#### PROMPT A:
In the fellowship announcement, what is the tentative title of the book manuscript Goldstein plans to pursue?
#### PROMPT B:
Rewrite the fellowship announcement from "Jenny Goldstein, assistant" up to and including "in extractive industries.", replacing "peatland" with "wetland".
#### PROMPT C:
Carry on the fellowship announcement about Jenny Goldstein from where it stops.

#### DOCUMENT TEXT:
===============
Jenny Goldstein, assistant professor of global development, has been named to a prestigious faculty fellowship to develop an ambitious research project focused on environmental rehabilitation in Indonesia.
Goldstein will confront the issue of degraded land as a 2021-22 faculty fellow in the Cornell Center for Social Sciences (CCSS). The yearlong fellowship includes a semester in residence at the center. Goldstein plans to pursue a book manuscript tentatively titled “Land of No Return: Indonesia’s Development Out of Ruins.”
The book project is a culmination of a decade of research and fieldwork that Goldstein conducted on the politics of Indonesia's peatland rehabilitation. Her empirically grounded study of the vast peatland ecosystem explores how scientific knowledge is diverse and contested, and the role it plays in land restoration and rehabilitation, as well as in extractive industries.
“My research takes up the broad question of what happens to land that has been thoroughly scraped over by extractive capitalism. These destructive processes often result in ruin, and — in the case of Indonesia’s peatlands — emit vast amounts of carbon dioxide into the atmosphere,” Goldstein said.
===============
#### INFORMATION SUPPLIED:
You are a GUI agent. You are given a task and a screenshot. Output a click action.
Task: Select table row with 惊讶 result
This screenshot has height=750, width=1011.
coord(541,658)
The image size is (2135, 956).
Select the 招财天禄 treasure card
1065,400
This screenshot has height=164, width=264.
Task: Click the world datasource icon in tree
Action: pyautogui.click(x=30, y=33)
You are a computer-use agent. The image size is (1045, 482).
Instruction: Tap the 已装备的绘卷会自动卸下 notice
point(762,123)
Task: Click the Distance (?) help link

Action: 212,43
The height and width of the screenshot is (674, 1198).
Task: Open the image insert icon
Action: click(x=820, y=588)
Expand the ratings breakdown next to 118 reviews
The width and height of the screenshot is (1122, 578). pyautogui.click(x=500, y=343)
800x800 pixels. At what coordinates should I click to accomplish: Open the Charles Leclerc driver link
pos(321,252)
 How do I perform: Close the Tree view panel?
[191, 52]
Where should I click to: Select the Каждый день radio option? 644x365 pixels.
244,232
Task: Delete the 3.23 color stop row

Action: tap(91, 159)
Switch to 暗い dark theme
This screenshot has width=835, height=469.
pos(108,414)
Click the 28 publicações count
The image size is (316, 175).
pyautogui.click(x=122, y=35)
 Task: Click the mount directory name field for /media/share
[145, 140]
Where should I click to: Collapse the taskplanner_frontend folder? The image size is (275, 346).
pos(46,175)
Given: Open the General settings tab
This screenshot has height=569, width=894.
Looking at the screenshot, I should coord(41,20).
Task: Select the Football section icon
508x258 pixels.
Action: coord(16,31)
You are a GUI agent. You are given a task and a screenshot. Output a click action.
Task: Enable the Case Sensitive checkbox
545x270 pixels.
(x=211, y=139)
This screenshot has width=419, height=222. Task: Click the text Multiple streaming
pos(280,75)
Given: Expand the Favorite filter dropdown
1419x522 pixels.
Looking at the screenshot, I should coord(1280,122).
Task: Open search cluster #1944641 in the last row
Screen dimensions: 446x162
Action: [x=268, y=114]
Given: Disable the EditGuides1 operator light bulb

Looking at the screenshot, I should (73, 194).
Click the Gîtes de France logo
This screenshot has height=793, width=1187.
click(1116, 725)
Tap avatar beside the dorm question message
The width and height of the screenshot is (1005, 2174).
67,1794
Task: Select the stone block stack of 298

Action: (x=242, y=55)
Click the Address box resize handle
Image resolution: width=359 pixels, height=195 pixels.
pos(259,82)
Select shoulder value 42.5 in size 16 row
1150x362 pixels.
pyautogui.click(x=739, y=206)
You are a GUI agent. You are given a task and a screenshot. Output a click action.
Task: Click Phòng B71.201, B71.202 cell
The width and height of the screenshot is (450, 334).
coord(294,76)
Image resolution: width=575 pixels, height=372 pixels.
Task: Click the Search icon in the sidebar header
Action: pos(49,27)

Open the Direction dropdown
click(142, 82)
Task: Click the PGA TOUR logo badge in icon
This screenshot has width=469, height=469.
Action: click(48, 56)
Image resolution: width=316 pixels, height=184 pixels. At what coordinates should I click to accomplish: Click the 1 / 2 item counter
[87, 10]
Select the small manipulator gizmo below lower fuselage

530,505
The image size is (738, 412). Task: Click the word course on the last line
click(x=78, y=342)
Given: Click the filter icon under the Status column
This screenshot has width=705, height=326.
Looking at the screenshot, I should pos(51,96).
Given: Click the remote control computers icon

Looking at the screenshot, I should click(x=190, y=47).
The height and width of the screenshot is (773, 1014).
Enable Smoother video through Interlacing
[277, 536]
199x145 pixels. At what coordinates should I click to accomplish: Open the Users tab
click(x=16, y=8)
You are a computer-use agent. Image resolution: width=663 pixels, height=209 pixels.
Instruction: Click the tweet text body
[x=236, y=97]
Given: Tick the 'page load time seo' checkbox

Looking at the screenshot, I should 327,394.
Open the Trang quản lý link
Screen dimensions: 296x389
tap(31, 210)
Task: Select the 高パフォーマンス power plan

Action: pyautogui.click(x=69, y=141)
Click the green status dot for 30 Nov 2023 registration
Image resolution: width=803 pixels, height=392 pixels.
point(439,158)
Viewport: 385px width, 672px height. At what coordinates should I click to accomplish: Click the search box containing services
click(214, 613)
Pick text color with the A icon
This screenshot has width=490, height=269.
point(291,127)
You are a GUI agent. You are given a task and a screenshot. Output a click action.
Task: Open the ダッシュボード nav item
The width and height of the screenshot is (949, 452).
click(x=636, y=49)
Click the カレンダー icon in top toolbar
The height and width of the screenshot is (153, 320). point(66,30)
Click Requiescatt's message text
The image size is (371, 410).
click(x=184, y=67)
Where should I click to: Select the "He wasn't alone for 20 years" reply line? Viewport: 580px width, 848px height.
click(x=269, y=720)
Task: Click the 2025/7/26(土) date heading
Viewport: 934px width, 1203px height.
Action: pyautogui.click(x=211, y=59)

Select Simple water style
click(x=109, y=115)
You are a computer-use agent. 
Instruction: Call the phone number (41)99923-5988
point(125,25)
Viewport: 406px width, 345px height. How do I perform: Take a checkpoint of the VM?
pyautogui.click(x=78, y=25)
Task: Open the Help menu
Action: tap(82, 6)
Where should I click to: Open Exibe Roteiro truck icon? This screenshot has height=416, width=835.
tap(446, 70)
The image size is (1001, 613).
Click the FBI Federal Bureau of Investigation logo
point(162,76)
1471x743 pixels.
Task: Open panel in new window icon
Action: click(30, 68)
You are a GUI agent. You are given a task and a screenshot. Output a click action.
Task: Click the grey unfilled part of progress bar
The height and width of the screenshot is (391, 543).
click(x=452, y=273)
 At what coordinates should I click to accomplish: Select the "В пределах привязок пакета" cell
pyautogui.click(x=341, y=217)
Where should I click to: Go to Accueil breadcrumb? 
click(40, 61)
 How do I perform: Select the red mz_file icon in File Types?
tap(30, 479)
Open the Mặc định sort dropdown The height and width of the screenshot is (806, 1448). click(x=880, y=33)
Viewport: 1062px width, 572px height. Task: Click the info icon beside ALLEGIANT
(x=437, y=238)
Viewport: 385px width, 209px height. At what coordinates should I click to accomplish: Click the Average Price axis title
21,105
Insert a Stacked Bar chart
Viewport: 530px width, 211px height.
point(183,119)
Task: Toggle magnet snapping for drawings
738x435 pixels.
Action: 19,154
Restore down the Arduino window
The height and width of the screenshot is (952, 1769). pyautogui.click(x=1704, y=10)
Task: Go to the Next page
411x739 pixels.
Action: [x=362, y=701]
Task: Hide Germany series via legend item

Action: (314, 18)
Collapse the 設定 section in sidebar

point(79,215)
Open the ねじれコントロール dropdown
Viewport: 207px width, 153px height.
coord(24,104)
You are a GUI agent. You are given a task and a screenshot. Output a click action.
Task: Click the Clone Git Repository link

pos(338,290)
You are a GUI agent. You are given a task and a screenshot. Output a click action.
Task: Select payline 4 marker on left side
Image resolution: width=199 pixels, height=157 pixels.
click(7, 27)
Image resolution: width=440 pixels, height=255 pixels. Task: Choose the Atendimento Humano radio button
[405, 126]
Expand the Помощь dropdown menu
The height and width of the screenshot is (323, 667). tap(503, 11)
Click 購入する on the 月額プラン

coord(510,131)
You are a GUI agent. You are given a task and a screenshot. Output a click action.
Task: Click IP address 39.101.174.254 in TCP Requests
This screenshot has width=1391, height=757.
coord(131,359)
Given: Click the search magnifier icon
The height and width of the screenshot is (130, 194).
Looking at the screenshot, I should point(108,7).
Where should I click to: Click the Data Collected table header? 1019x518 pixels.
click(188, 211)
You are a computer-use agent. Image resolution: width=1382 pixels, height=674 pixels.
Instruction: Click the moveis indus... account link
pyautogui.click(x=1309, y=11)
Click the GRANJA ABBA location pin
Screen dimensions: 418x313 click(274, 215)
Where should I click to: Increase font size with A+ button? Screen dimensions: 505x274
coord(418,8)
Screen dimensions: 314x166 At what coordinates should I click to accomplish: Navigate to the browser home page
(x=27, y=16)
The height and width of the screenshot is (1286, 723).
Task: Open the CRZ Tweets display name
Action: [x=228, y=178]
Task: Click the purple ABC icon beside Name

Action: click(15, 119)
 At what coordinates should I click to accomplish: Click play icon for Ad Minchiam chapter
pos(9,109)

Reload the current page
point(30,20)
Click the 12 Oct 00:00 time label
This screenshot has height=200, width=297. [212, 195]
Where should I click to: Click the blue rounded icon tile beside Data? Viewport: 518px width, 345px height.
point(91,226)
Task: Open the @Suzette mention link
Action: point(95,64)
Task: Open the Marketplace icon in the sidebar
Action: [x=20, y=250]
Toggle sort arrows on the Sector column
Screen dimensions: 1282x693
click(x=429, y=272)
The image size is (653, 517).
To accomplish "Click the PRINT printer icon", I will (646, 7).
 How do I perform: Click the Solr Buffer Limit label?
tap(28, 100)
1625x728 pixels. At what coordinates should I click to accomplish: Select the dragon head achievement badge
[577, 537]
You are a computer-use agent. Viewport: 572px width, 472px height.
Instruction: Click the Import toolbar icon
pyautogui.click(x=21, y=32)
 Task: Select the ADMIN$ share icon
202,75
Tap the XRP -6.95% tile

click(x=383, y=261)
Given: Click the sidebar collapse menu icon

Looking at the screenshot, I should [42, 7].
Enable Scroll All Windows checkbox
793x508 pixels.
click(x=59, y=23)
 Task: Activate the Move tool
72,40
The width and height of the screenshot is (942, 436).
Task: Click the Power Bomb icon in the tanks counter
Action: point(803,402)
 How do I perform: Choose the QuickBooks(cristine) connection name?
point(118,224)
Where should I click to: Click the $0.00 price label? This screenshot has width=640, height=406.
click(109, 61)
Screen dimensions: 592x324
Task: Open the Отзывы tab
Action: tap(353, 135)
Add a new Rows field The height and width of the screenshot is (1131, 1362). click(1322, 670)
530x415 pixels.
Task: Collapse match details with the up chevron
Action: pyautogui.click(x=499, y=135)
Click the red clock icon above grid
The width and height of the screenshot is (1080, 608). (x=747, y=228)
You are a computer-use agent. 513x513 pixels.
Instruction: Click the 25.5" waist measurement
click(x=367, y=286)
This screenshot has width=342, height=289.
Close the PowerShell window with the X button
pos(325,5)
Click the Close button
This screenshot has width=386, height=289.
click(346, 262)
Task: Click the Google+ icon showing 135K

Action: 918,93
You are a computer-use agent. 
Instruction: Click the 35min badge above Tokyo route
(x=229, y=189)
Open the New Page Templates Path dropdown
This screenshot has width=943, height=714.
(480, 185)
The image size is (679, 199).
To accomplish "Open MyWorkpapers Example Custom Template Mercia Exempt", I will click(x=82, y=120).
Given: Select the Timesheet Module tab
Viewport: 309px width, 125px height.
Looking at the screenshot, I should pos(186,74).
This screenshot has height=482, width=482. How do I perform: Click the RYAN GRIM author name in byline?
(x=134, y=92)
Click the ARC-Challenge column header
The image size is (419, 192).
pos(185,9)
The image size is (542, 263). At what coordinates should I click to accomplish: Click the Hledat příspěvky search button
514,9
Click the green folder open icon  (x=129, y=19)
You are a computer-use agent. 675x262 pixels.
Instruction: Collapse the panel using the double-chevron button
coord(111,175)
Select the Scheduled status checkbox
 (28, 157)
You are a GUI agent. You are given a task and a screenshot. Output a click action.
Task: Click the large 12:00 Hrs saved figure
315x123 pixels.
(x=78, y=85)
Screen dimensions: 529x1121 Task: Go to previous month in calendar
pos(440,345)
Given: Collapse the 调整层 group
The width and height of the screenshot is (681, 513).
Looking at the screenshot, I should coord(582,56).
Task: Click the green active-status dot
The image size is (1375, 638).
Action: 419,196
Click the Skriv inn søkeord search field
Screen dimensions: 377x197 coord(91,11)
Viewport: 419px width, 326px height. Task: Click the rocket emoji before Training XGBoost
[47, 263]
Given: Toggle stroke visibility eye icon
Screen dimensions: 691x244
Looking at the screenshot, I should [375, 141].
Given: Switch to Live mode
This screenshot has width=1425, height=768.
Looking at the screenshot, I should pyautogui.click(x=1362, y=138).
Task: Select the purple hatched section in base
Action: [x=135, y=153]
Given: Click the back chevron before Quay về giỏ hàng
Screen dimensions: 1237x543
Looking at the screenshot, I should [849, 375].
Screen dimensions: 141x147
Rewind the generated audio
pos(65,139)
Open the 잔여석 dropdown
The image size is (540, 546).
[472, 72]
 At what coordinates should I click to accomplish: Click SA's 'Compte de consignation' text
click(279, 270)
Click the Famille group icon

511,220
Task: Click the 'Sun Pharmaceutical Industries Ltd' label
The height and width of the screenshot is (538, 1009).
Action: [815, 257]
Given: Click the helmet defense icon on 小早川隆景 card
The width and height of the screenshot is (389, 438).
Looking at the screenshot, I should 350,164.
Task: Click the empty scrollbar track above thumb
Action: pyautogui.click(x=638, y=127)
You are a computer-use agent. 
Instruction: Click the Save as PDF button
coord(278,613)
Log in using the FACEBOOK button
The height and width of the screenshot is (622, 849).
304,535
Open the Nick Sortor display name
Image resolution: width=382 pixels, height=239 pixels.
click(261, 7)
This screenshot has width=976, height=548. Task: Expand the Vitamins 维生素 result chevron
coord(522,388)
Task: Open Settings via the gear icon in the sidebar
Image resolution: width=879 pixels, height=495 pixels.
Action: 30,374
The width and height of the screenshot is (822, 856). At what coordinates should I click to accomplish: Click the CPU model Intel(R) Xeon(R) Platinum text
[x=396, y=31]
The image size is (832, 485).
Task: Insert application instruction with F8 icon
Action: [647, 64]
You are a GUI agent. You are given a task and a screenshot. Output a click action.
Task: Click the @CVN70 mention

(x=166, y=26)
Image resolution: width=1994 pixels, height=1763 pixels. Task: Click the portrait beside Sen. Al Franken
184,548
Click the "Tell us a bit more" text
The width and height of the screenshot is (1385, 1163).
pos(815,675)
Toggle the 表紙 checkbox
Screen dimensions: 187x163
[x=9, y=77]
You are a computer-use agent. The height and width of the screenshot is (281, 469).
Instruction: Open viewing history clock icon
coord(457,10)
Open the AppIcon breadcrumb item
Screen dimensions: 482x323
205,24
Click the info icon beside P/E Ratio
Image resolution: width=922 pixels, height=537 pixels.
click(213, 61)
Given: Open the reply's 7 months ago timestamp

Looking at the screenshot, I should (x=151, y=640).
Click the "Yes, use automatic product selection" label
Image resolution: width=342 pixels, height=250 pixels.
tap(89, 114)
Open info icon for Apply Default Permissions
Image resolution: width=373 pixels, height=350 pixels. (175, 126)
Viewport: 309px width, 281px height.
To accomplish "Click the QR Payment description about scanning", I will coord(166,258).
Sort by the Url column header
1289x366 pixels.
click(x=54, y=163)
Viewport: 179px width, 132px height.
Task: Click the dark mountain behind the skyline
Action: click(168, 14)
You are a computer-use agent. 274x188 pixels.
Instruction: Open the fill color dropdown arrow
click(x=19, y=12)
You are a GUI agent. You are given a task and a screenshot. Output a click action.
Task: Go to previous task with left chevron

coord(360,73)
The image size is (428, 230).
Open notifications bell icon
===============
#### TASK RESPONSE A:
“Land of No Return: Indonesia’s Development Out of Ruins.”

#### TASK RESPONSE B:
Jenny Goldstein, assistant professor of global development, has been named to a prestigious faculty fellowship to develop an ambitious research project focused on environmental rehabilitation in Indonesia.
Goldstein will confront the issue of degraded land as a 2021-22 faculty fellow in the Cornell Center for Social Sciences (CCSS). The yearlong fellowship includes a semester in residence at the center. Goldstein plans to pursue a book manuscript tentatively titled “Land of No Return: Indonesia’s Development Out of Ruins.”
The book project is a culmination of a decade of research and fieldwork that Goldstein conducted on the politics of Indonesia's wetland rehabilitation. Her empirically grounded study of the vast wetland ecosystem explores how scientific knowledge is diverse and contested, and the role it plays in land restoration and rehabilitation, as well as in extractive industries.

#### TASK RESPONSE C:
Indonesia’s peat swamp forests extend across a million hectares of waterlogged soil encircling the island of Borneo. In the 1990s, the government instituted a policy now known as the Mega Rice Project to transform the vast region into productive agricultural land. The hope was to replace dense swamps with thriving rice paddies and inject the country with a rich new food source for its rapidly growing population; however, the deposits of carbon-dense vegetation transformed into highly flammable landscapes which put Southeast Asia at great risk of air pollution.
“We at CCSS are thrilled about Jenny Goldstein’s project," said CCSS co-directors Sahara Byrne and Peter K. Enns. "She works on furthering our understanding of climate change and technological solutions to restoring our planet. She unveils a political crossroads that may house a hidden key to our successful future as human beings who living together on a fragile planet. She investigates hope in the dismantling of tragedy.”
Originally trained as a geographer and political ecologist, Goldstein brings a unique lens to the social sciences which draws interests not only in the fields of geography, anthropology and environmental studies, but also in the biophysical sciences.
“Dr. Goldstein is a rising star in the social sciences and at CALS,” said Beth Ahner, senior associate dean and professor of biological and environmental engineering. “This strategic and synergistic book project will offer the opportunity to coalesce her years of fieldwork and research in Indonesia.”
Fellow Global Development assistant professor Jack Zinda was previously awarded a 2020-21 fellowship.
CCSS is housed under the Research Division. The Research Division, headed by the Vice President for Research, enables and advances the university’s research priorities as well as research activities of Cornell colleges, schools, research centers, institutes, and laboratories.